Ivins sent an e-mail to a recipient whose name was redacted a few days before the anthrax attacks, warning that Osama bin Laden and other terrorists "for sure have anthrax."

Thomas Dellafera, an investigator for the U.S. Postal Inspection Service, which conducted the probe with the FBI, said Ivins wrote in the e-mail that the terrorists have "just decreed death to all Jews and all Americans."

That language, investigators claim, was similar to that of the anthrax letters, which warned, "WE HAVE THIS ANTHRAX ... DEATH TO AMERICA ... DEATH TO ISRAEL."

Investigators also reportedly traced the envelopes used to mail the anthrax spores to the Fort Detrick, Md., post office.

The government's presentation of its case came as the U.S. Army Medical Research Institute of Infectious Diseases held a memorial service for Ivins, which was attended by family and co-workers.

An Army official desribed the hour-long service, which was closed to the public, as "very emotional."
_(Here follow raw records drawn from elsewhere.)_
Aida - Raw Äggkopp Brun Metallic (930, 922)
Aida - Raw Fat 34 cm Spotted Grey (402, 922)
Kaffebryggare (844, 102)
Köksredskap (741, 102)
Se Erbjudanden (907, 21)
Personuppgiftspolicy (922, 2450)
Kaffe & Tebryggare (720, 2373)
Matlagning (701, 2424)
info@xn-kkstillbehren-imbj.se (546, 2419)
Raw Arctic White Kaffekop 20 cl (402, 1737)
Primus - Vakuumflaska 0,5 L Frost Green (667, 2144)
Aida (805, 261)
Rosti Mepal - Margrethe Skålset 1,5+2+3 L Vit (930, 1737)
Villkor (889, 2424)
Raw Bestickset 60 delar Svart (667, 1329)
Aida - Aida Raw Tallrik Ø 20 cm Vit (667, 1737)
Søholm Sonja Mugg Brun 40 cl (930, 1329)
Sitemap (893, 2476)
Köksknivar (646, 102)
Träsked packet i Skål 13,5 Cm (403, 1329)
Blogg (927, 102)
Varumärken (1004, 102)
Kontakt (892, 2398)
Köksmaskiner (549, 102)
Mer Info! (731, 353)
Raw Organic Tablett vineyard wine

Ivins' co-workers who spoke at the service described him as a "brilliant scientist" and "a mentor" who was admired for his intellect and for his "quirky sense of humor," the Army official said.

The court documents released today painted a much darker portrait of Ivins.
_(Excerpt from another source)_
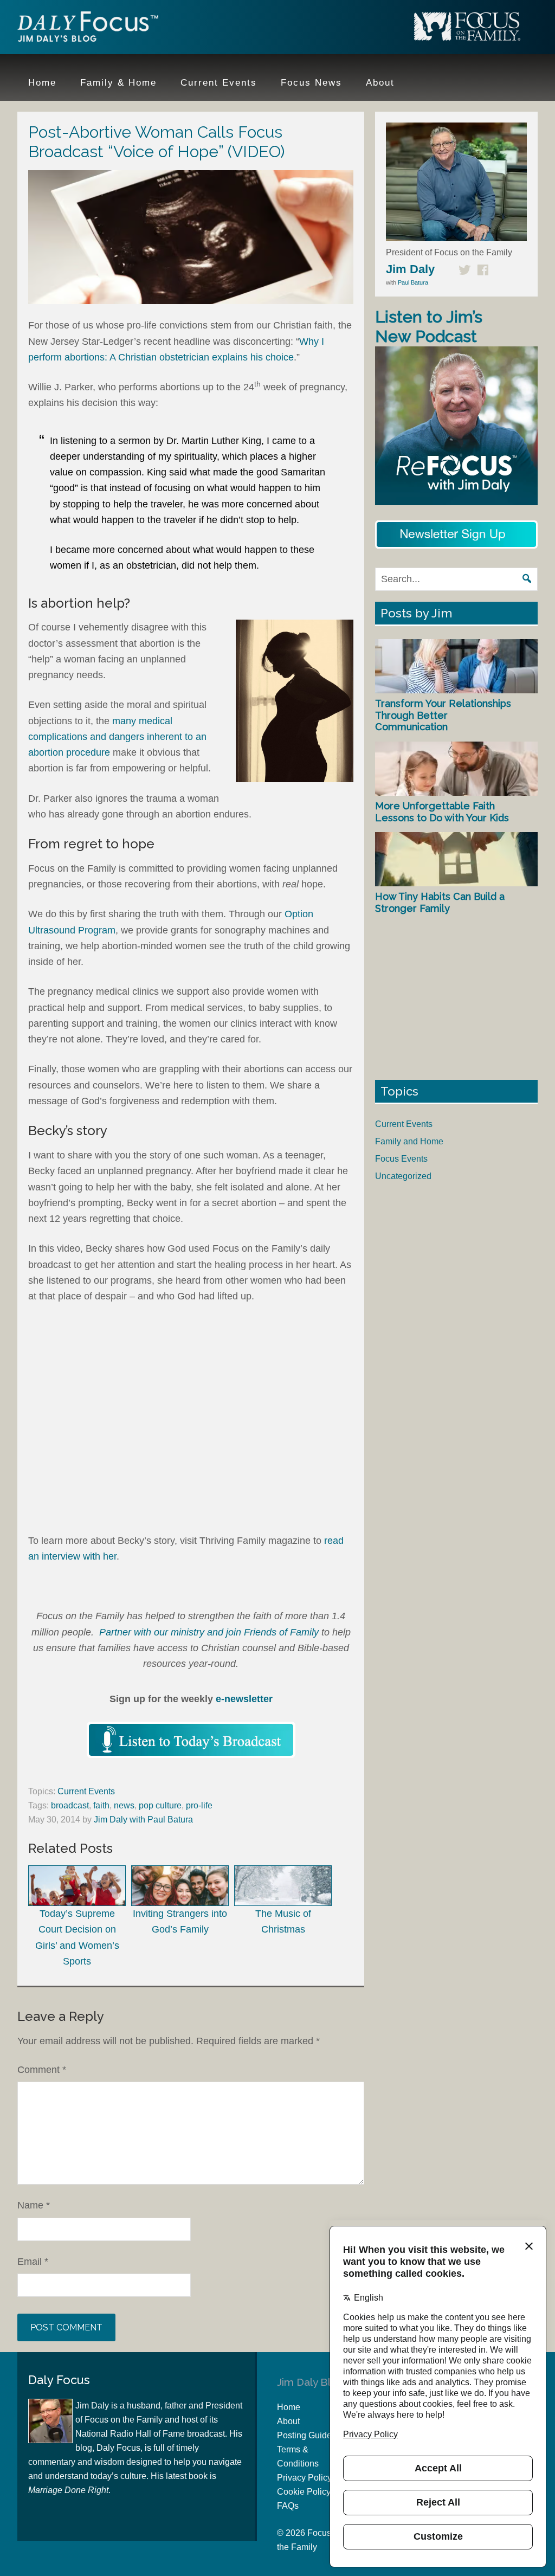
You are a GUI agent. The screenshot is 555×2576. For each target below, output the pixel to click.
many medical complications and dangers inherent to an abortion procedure (117, 737)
One affidavit, from a postal inspector, said that Ivins, a 62-year-old anthrax researcher, was suffering from serious mental health problems in the months before the attack and told a co-worker he had "incredible paranoid, delusional thoughts at times" and feared that he might not be able to control his behavior.

Ivins died last week of a drug overdose as prosecutors were preparing to charge him with murder in connection with the anthrax letters. His lawyer has said that Ivins would have been found not guilty had he lived.
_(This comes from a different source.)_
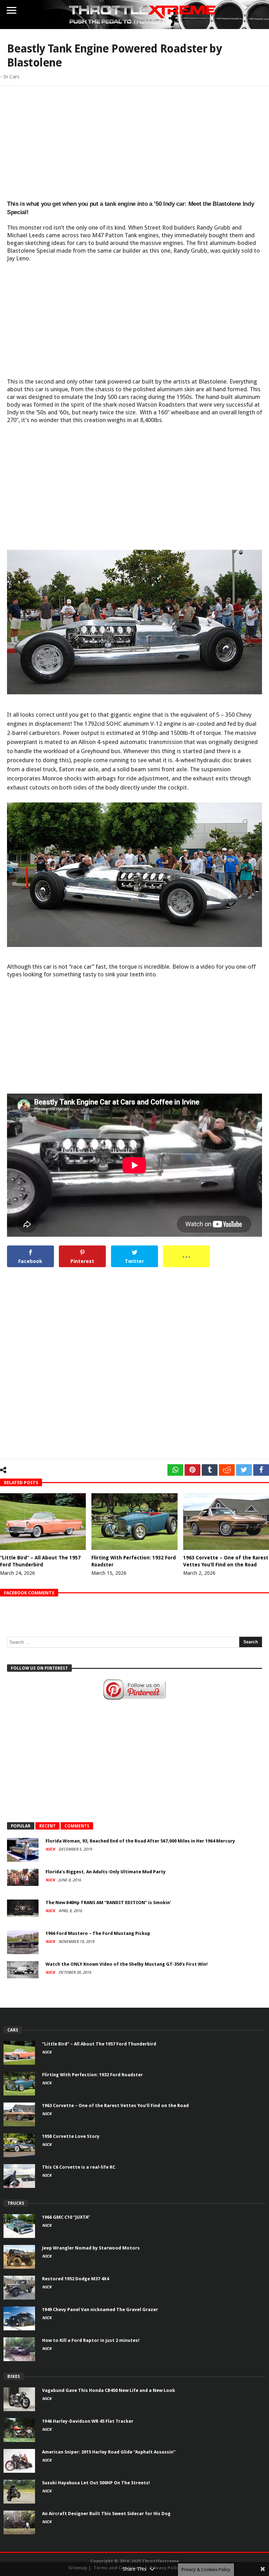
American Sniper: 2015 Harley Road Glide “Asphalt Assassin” (108, 2452)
Federal law enforcement sources said the FBI is ready to close its multimillion dollar investigation into the 2001 anthrax mailings.

The release of the documents came hours after authorities briefed the victims of the attacks.

The government's investigation traced the anthrax sent in 2001 to members of the news media and government officials, to the same batch of that strain of the deadly virus. The affidavits say Ivins was the sole custodian of that batch, though those close to him have said that as many as 30 other scientists may have had access to it.

In the days before the two batches of letters were sent, Ivins reportedly spent an unusual amount of time in the lab after hours, on a few occasions staying past midnight, the affidavit says.

When asked in 2005 why he was spending so much time in the lab, Ivins reportedly told investigators that "home was not good" and that he went to the lab to escape.

Asked for samples of the anthrax from his lab, Ivins apparently attempted to mislead investigators, the affidavit claims, by providing the wrong samples.

The documents are the latest twist in a seven-year-long investigation that has drawn criticism of the FBI, which focused for a time on the wrong man.

The government recently agreed to pay nearly $6 million to Steven Hatfill, a former Fort Detrick researcher, who was named a "person of interest" in the case.

When the Justice Department made the announcement that effectively exonerated Hatfill, investigators waited for Ivins to react.

Weeks later, Ivins allegedly began making threats during a therapy session. Jean Duley, who had been Ivins' social worker in therapy sessions, was convinced he might try to kill her and others.

She recently went to court seeking protection from Ivins. During a hearing on the matter, she described a chilling July 9 group counseling session. "He was extremely agitated, out of control," she said.

The evidence against Ivins likely will never be tested at a trial and some have been skeptical of the FBI's case, particularly in light of the government's focus on Hatfill, who was never charged.

The FBI used new DNA forensic techniques to link the anthrax spores used in the attack to the flask Ivins reportedly controlled. But that new technology has never been used -- or tested -- in a court of law.

So far, the FBI has not firmly placed Ivins at the sites where the anthrax letters were mailed, which include Princeton, N.J.

ABC News' Luis Martinez contributed to this report.